L'arrivée de Rachida Dati au ministère de la Culture a immédiatement été critiquée par de nombreux·euses acteur·ices du monde de la culture, pourtant la femme politique a souvent inspiré les artistes...

Les commentaires sur ma nomination, je m’en fiche, même si j’y vois parfois aussi un mépris de classe.” À peine exclue des Républicains pour avoir intégré la Macronie, ce qui ressort de la réaction de Rachida Dati aux critiques sur sa nomination à la tête du ministère de la Culture, c’est d’abord sa rouerie politique. De quel mépris de classe parle Rachida Dati ? L’ex-garde des Sceaux de Sarkozy qui gagnait, d’après Le Point, plus de 50 000 euros par mois en 2012 en honoraires d’avocate, et dont les émoluments pour son nouveau poste s’élèvent à 10 647 euros bruts par mois, auxquels s’ajoute son salaire de maire du 7e arrondissement et de conseillère de Paris (5 639 euros bruts par mois), fait assurément partie de la haute bourgeoisie parisienne.

Le critère cimentant une classe sociale n’est donc pas économique pour la ministre. Elle fait référence à un capital culturel dont on l’accuse de manquer, ce qui l’handicaperait dans l’exercice de ses fonctions. À celles et ceux qui lui reprochent de n’être pas assez intéressée par l’art, elle répond en les stigmatisant en tant qu’aristocratie culturelle méprisante à l’égard du reste de la population – une stratégie teintée de populisme qui fait craindre le pire.

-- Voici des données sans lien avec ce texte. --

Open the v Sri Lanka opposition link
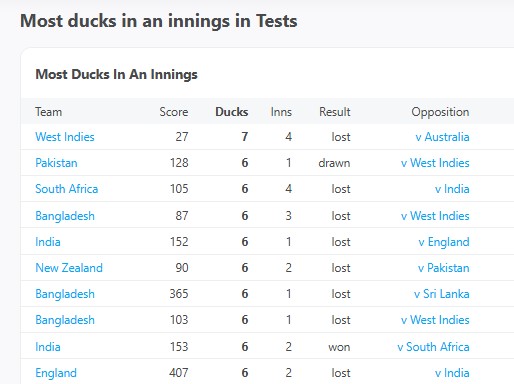Viewport: 514px width, 384px height. [442, 294]
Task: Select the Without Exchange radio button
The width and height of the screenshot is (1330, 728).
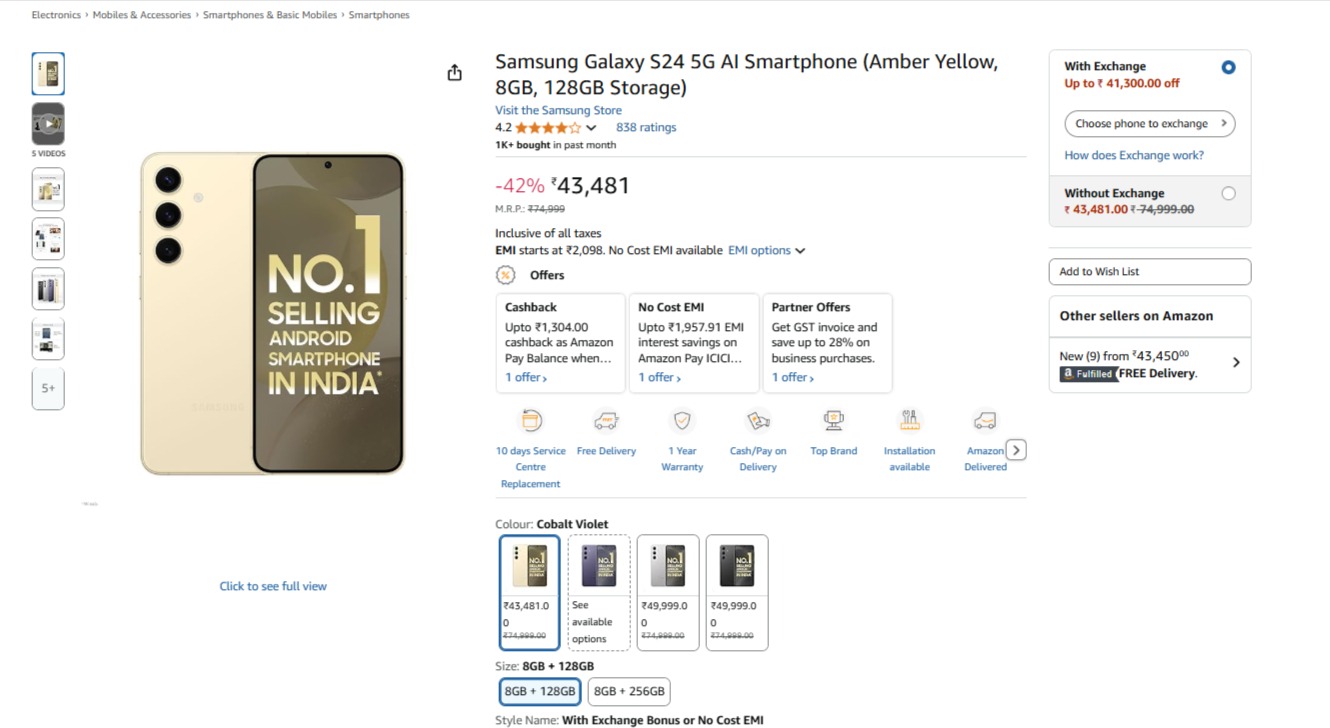Action: click(1228, 194)
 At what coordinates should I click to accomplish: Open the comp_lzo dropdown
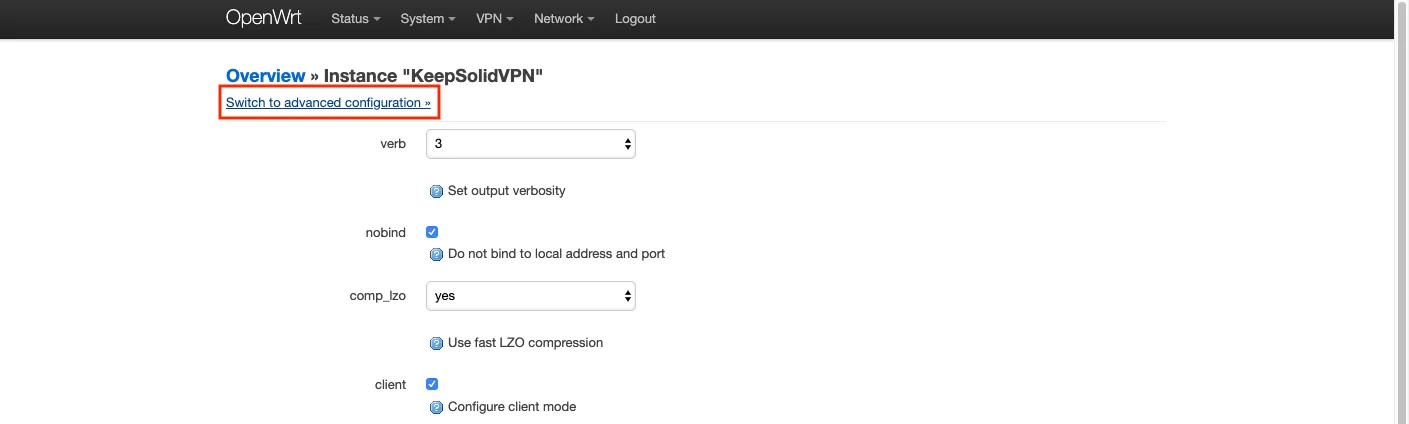pos(530,296)
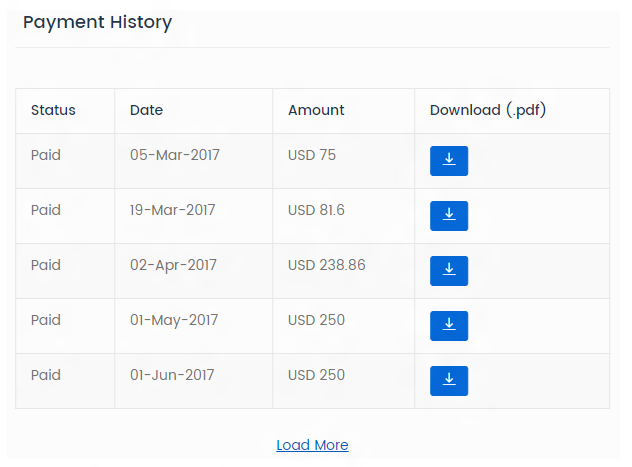Select the Status column header
The image size is (632, 467).
[x=53, y=110]
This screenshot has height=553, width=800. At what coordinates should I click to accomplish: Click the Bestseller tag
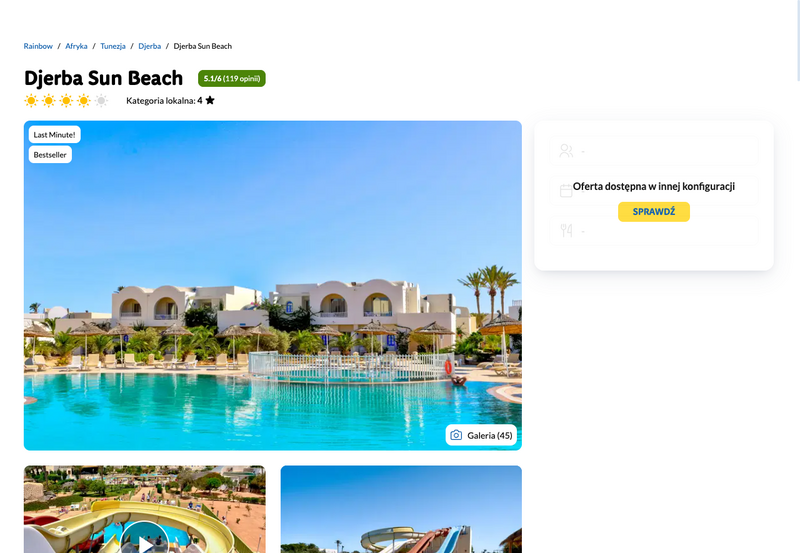coord(50,155)
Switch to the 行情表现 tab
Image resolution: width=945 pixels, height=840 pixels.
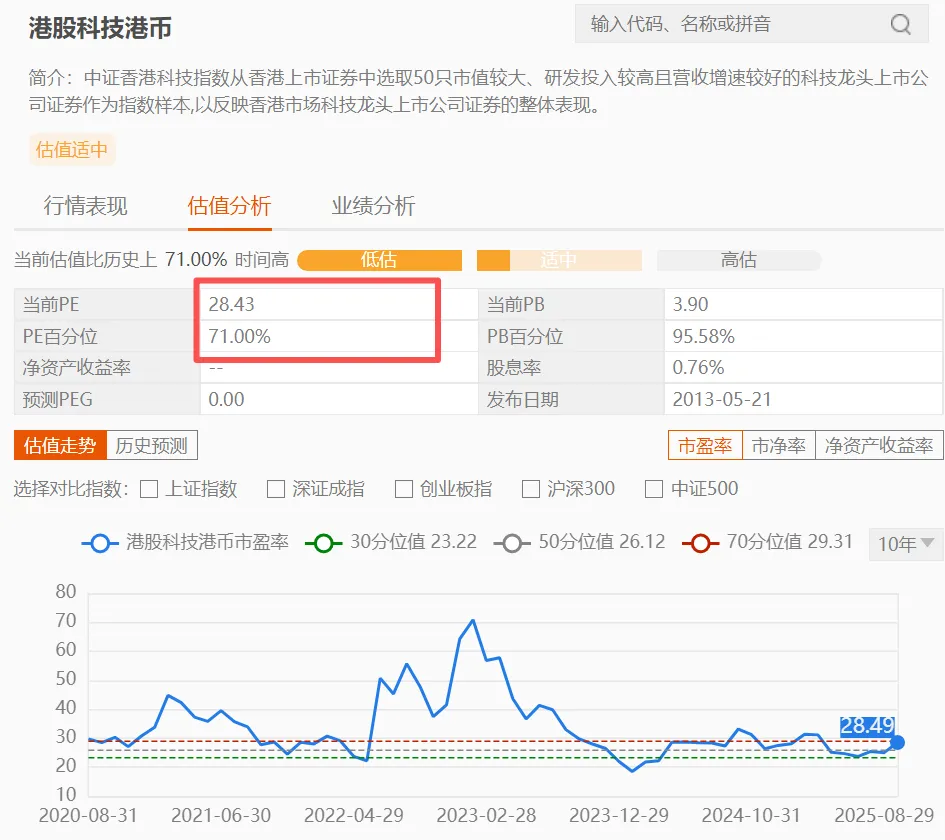click(86, 207)
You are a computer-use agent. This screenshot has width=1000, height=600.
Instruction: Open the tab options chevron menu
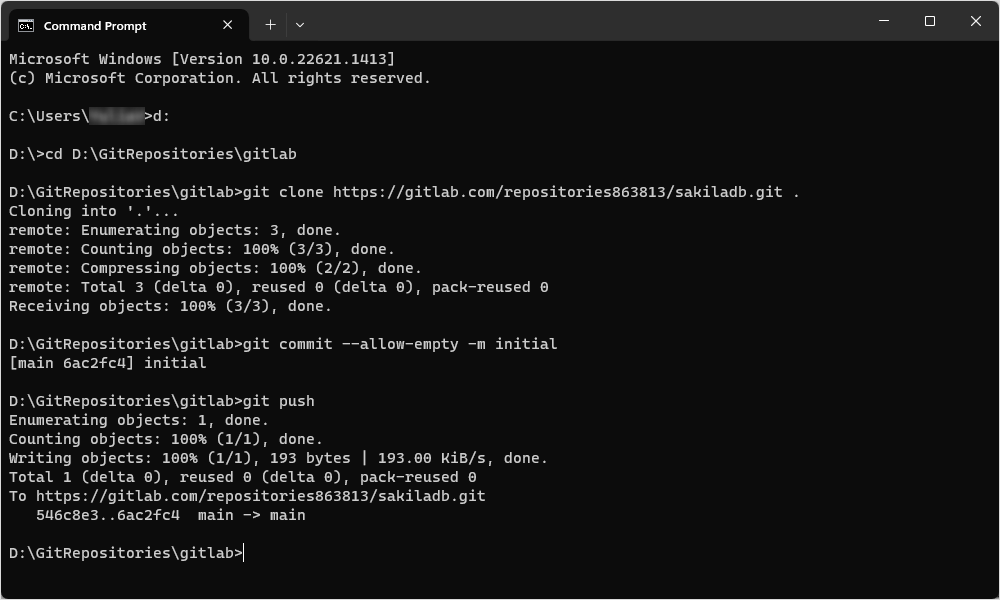(299, 24)
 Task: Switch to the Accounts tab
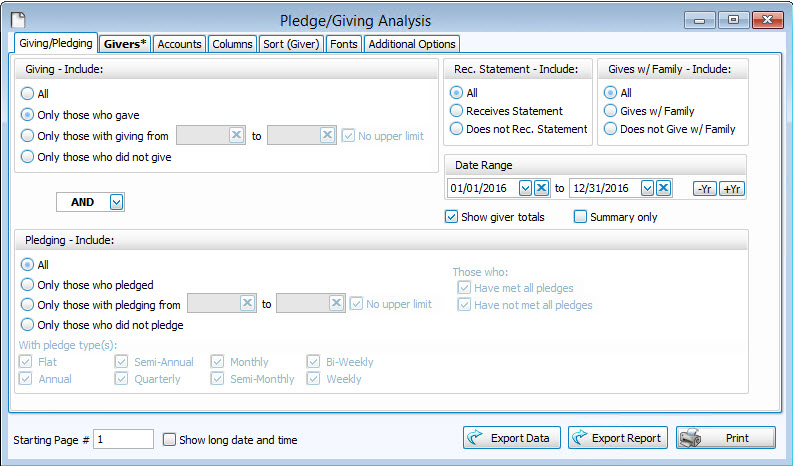[179, 44]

Trumpisation de la culture

Dire que sa nomination fut une surprise est un euphémisme. À droite comme à gauche, elle a été accueillie avec stupeur. Sans parler de ses mises en examen pour corruption, trafic d’influence et recel d’abus de pouvoir, des bruits de couloir circulent : il s’agirait d’un pacte passé entre Dati et le Président. Elle aurait intégré le gouvernement en échange du soutien d’Emmanuel Macron dans la revanche qu’elle a à prendre à la Mairie de Paris en 2026, son objectif à long terme, comme elle l’a encore affirmé au Parisien dimanche dernier.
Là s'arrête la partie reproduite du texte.